JAKARTA. Kinerja PT SMR Utama Tbk pada semester I 2016 masih tertahan. Emiten berkode SMRU tersebut pada enam bulan pertama 2016 mencatatkan penurunan pendapatan 7,74% dari periode sebelumnya. Berdasarkan keterbukaan informasi di BEI, pendapatan SMRU tercatat sebesar US$ 18,45 juta menjadi US$ 17,02 juta. "Kontribusi pendapatan SMRU lebih banyak didapat dari jasa penambangan pada semester I 2016 yang tercatat sebesar US$ 16,42 juta dan penyewaan alat berat sebesar US$ 595.299," ujar J. Wahyoedi Hidayat, Presiden Direktur PT SMR Utama Tbk dalam laporan keuangan yang dirilis kemarin (2/8). 
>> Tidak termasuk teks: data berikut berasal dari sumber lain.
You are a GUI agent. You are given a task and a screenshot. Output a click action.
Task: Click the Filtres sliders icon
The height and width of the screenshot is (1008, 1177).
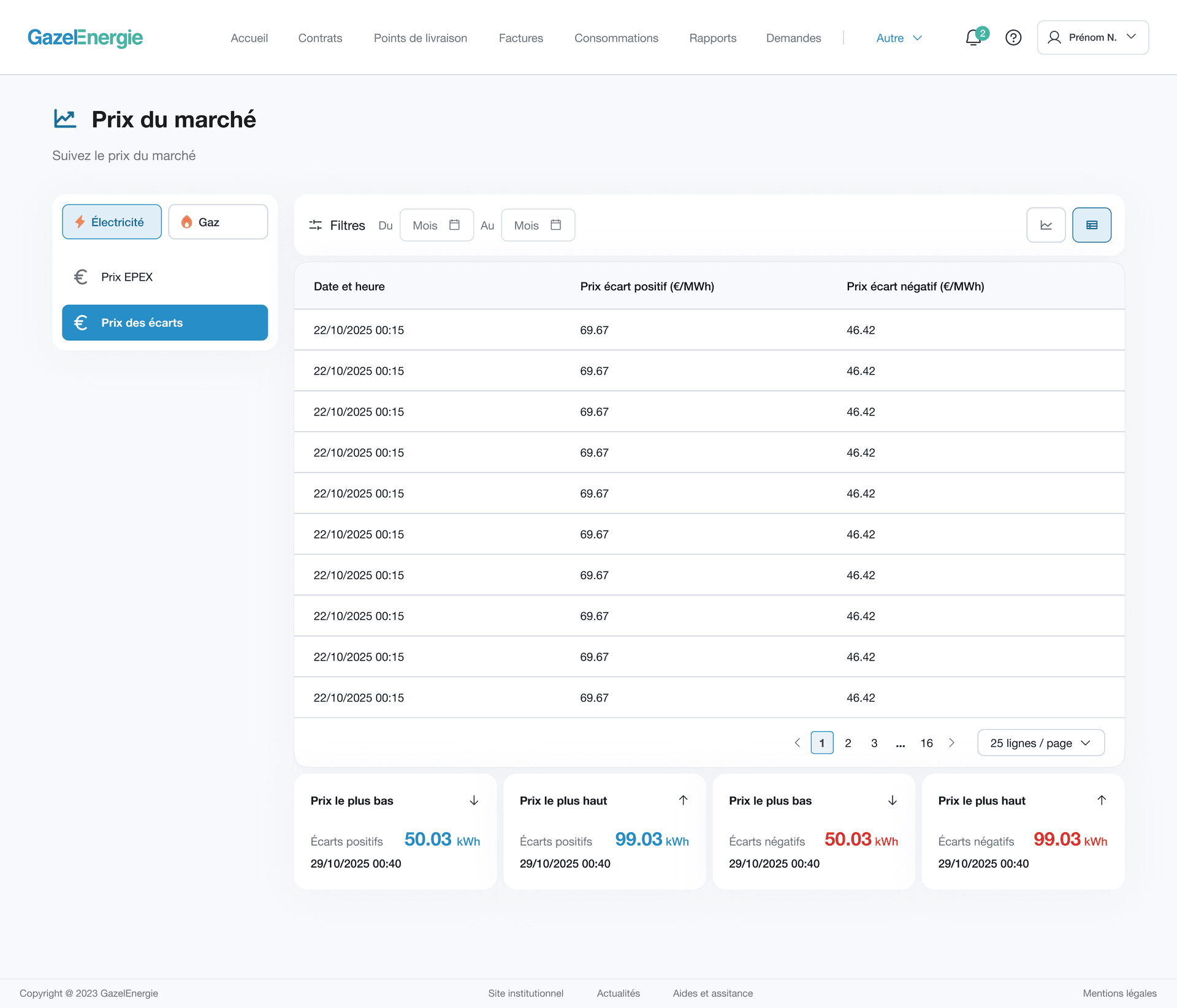point(316,225)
Selain itu, beban pokok penjualan juga terlihat naik 13,27% dari sebelumnya US$ 18,2 juta menjadi US$ 20,62 juta. Jumlah tersebut disebabkan peningkatan pemeliharaan dan perbaikan aset 77,48% dari periode sebelumnya yang hanya US$ 2,84 juta menjadi US$ 5,03 juta. Selain itu, beban operasi penambangan juga meningkat 32,08% dari sebelumnya US$ 1,44 juta menjadi US$ 1,9 juta. Hal tersebut menyebabkan SMRU mencatatkan rugi kotor sebesar US$ 3,59 juta. Padahal sebelumnya emiten ini masih mencatatkan laba kotor sebesar US$ 244,92. Rugi usaha juga tercatat meningkat 48,96% dari sebelumnya US$ 5,54 juta menjadi US$ 8,25 juta. Sehingga rugi bersih pada semester I SMRU tercatat naik 53,52% dari US$ 5,46 juta menjadi US$ 8,38 juta.